Threading & multiprocessing

Most users do not need to touch this page. AutoZyme chooses a reasonable thread count by default.

Read this page only if:

  • you run on a shared server or HPC node and need to limit CPU use
  • your pipeline already uses multiprocessing, joblib, future, BiocParallel, or cluster workers
  • a benchmark looks slower because too many tools are fighting over the same CPU cores

Some names you may see in logs:

  • BLAS: the linear algebra library used underneath PCA, matrix multiplication, and regression.
  • OpenMP: a common C/C++ threading system used by compiled scientific code.
  • numba: a Python compiler used by some AutoZyme Python kernels.
  • worker process: a separate Python or R session created by tools like multiprocessing, joblib, parallel, or BiocParallel.

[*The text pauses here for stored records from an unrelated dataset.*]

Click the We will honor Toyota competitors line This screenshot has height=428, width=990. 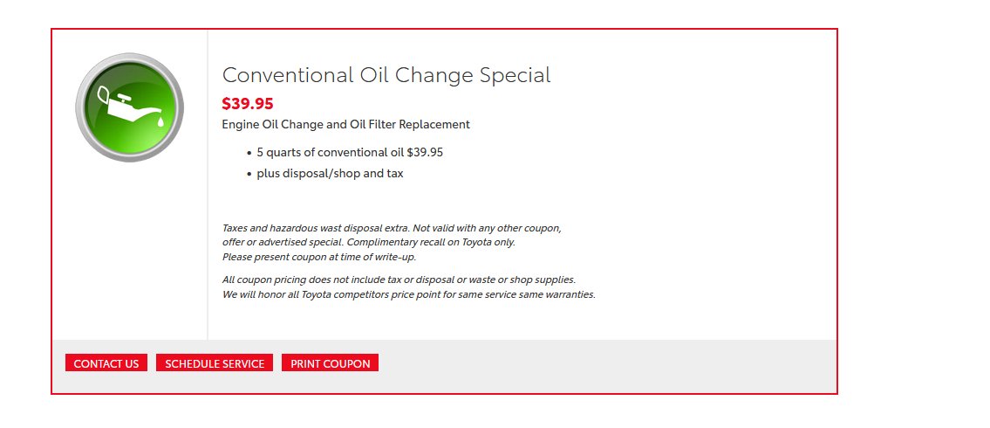point(408,294)
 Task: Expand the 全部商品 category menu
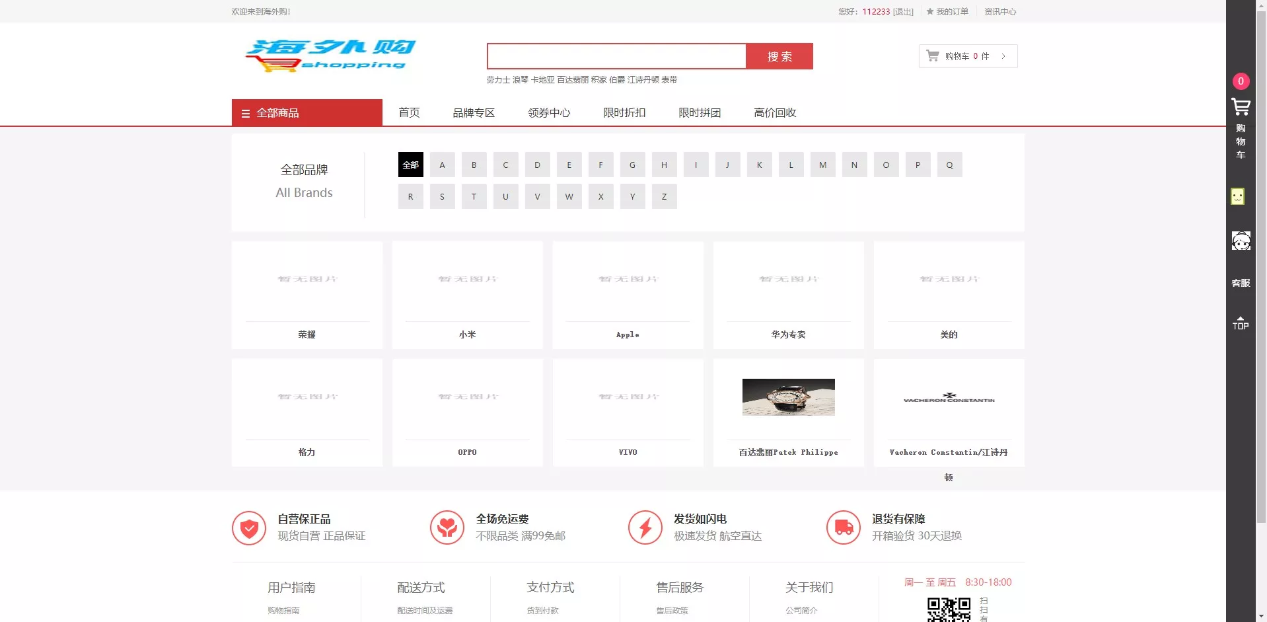(307, 113)
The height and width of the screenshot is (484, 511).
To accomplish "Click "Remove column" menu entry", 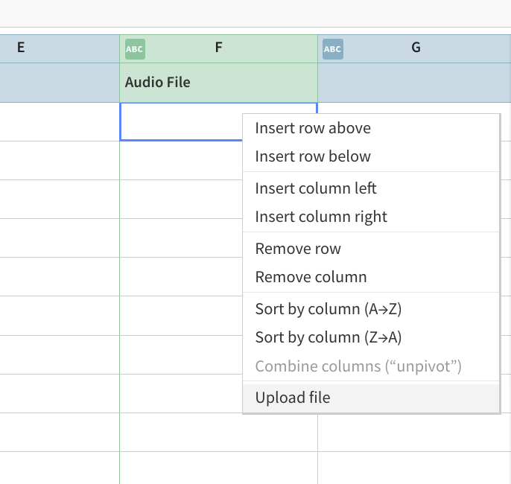I will [x=311, y=277].
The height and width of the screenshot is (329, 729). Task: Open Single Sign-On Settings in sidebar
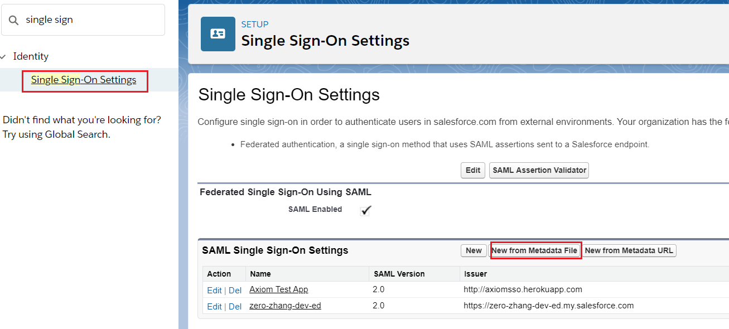click(x=84, y=80)
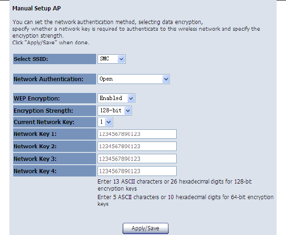Open the WEP Encryption dropdown
286x235 pixels.
(x=116, y=98)
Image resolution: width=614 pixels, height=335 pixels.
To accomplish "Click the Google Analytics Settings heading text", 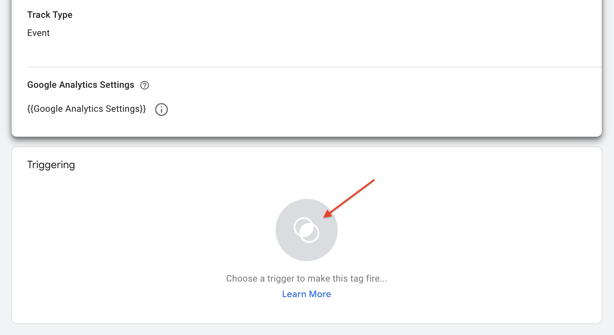I will pyautogui.click(x=81, y=85).
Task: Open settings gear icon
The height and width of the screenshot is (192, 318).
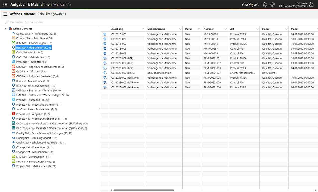Action: (x=273, y=5)
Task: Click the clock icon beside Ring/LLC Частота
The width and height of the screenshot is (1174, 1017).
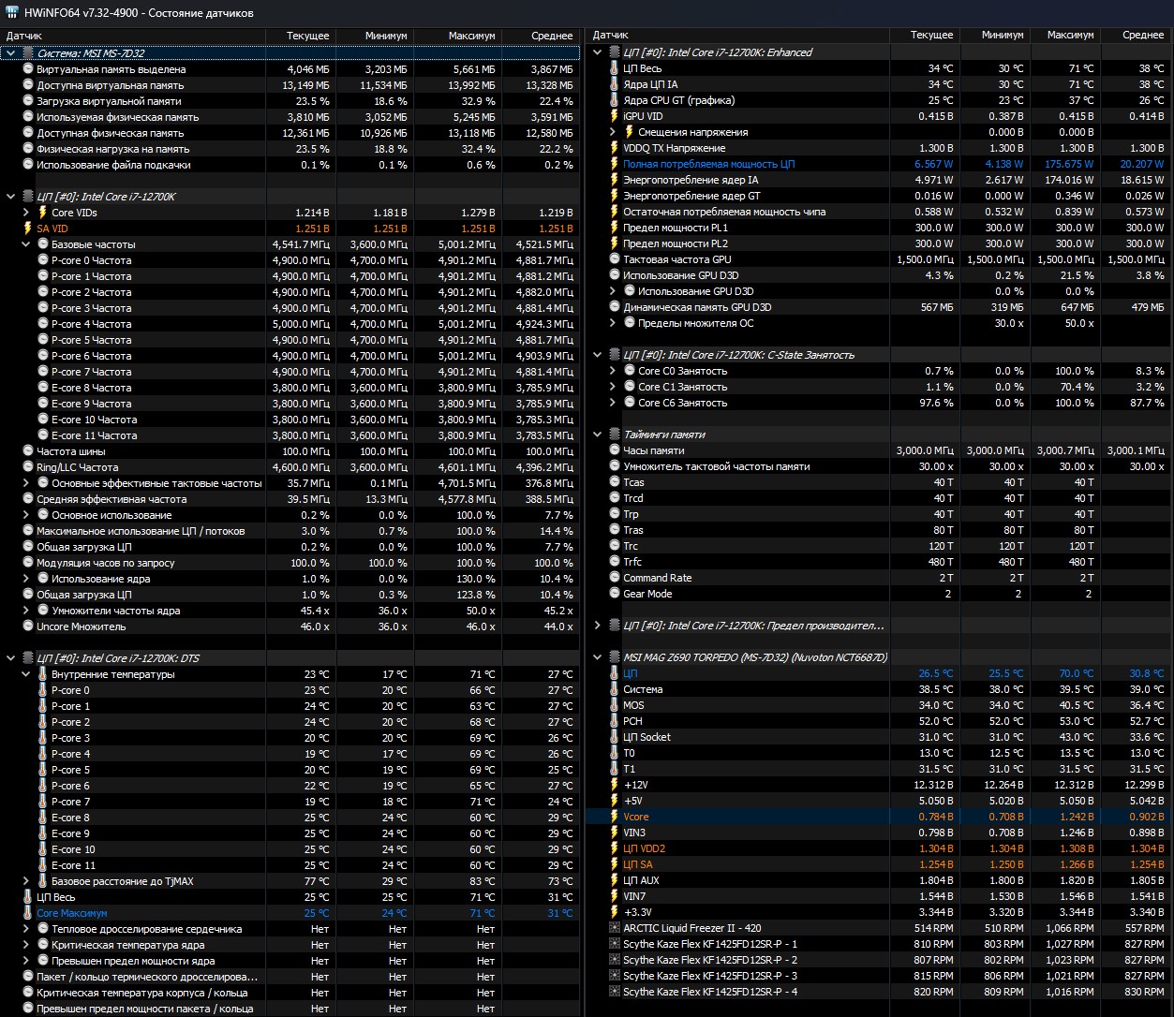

Two practical rules cover almost everything:

  1. Set thread counts before heavy imports when possible.
  2. Worker processes may need their own activate() call.

Use the Python / R toggle on any code block to switch languages — your choice is shared with the rest of the docs.

Set thread count

Use this when you want AutoZyme and common math libraries to use a fixed number of CPU threads.

import autozyme

autozyme.set_threads(8)
autozyme.activate("scanpy")

This is usually enough. It sets the common thread-count environment variables used by scientific Python packages.

If a Python patch uses numba, numba reads its thread count very early. Set NUMBA_NUM_THREADS before importing AutoZyme if you need that exact limit:

import os

os.environ["NUMBA_NUM_THREADS"] = "4"

import autozyme
autozyme.activate("scanpy")

AutoZyme also respects the AUTOZYME_THREADS environment variable (the older spelling AUTOZYMER_THREADS is still honored as a fallback). This is mostly useful for scripted benchmark sweeps.

library(autozyme)

autozyme::set_threads(8)
autozyme::activate("seurat")

For scripted runs, you can also set the common environment variables before loading packages:

Sys.setenv(OMP_NUM_THREADS = "8")
Sys.setenv(OPENBLAS_NUM_THREADS = "8")
Sys.setenv(MKL_NUM_THREADS = "8")

library(autozyme)
autozyme::activate("seurat")

You do not need to know which package uses which variable. These are the common knobs used by matrix libraries and compiled R/C++ code.

Worker & parallel processes

If your code starts worker processes, activation may not automatically carry over.

The friendly version:

  • Linux default multiprocessing workers usually inherit AutoZyme.
  • Windows, macOS, joblib, and loky workers usually start fresh and need activate() inside the worker.

On Linux default multiprocessing.Pool, this usually works:

from multiprocessing import Pool
import autozyme

autozyme.activate("cell2location")

with Pool(4) as pool:
    pool.map(work_fn, items)

On Windows, macOS, spawn, joblib, or loky, activate inside each worker:

from multiprocessing import Pool

def init_worker():
    import autozyme
    autozyme.activate("cell2location")

with Pool(4, initializer=init_worker) as pool:
    pool.map(work_fn, items)

This same pattern applies to joblib.Parallel(backend="loky") and concurrent.futures.ProcessPoolExecutor when they start fresh Python interpreters.

The friendly version:

  • mclapply, MulticoreParam, and future::multicore usually inherit AutoZyme.
  • makeCluster, SnowParam, and similar backends start new R sessions and need activate() inside the cluster.

Fork-based workers inherit active patches:

library(autozyme)
autozyme::activate("seurat")

parallel::mclapply(items, work_fn, mc.cores = 4)

This applies to parallel::mclapply, BiocParallel::MulticoreParam, and future::multicore.

Snow-style workers start separate R sessions, so activate inside the cluster:

cl <- parallel::makeCluster(4)
parallel::clusterEvalQ(cl, {
  library(autozyme)
  autozyme::activate("seurat")
})

parallel::parLapply(cl, items, work_fn)
parallel::stopCluster(cl)

This applies to parallel::makeCluster, BiocParallel::SnowParam, and other worker backends that start new R sessions.

Check what is in effect

autozyme.env_snapshot()
autozyme::env_snapshot()

The snapshot records active patches, their upstream package versions, and platform details (AutoZyme version, language version, and OS). It does not capture thread-count environment variables — to check those, read the environment directly (os.environ in Python, Sys.getenv() in R).